In the last week I had several conversations with different IT vendors and end users which led to a discussion about the value of identity services within a service-oriented architecture. The IT companies came from different market segments. One example is E2E, a swiss company which develops a tool for model-driven architecture and the resulting applications. They have started defining such identity (and other security) services within their models. Other persons I spoke with came for example from the BSM (Business Service Management) space.

The well-known business values for identity services within a SOA concept are mainly the ability to not only build business processes but to build secure business processes and the reduced development costs. The latter is true because it is more efficient to use pre-defined services instead of reinventing the wheel of security for every single application (and, to note, to reinvent something which usually has five edges instead of being round…).

Another point is that there usually won’t be “compliant” applications without a set of pre-defined identity services - the alternative often is to code at least some aspects of security, even in applications which were developed with the SOA concept in mind.

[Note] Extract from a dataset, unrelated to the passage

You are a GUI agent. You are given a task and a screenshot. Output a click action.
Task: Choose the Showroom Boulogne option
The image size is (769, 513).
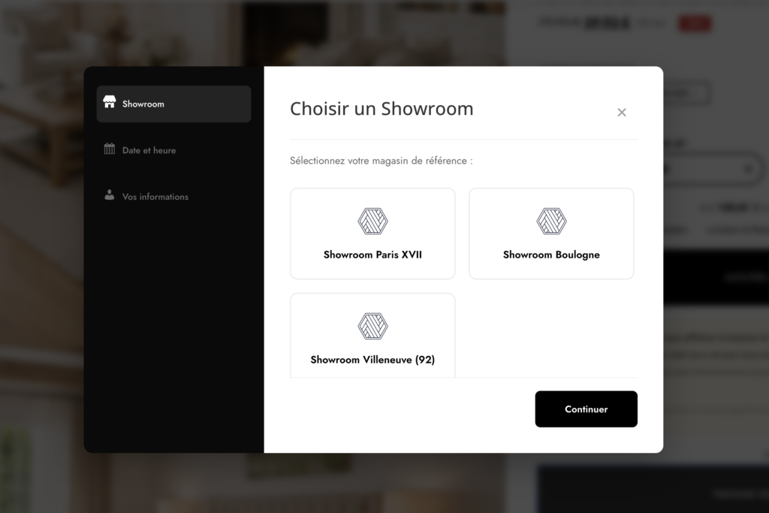coord(551,234)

That leads to one other real big advantage of identity services: They make software audits much easier - and thus avoid some of the struggles you often observe between the security guys and the application developers. With a consistent service-oriented approach and the use of pre-defined identity services, software audits become much easier. You only have to audit a version of a service once. Afterwards, it’s only about analyzing the “orchestrated” application models and the additional code. When security is delivered through services, you have much less to worry about when doing software audits. Besides, the audit of changes becomes much easier - you have to either analyze the changes in services or in the applications itself. By the way: The more these applications are really model-based and orchestrated and the less custom, application-specific code there is, the easier are software audits.

The guys from E2E told me that in some case they could reduce the time for a software audit from 4 weeks to some 36 hours. Even while the effect isn’t necessarily that big - there is a clear, positive effect. And it is an effect in terms of money, in terms of time and, given this, sometimes even in time to market. May be the biggest effect is that identity services makes you the developer’s best friend through reducing the pain of software audits.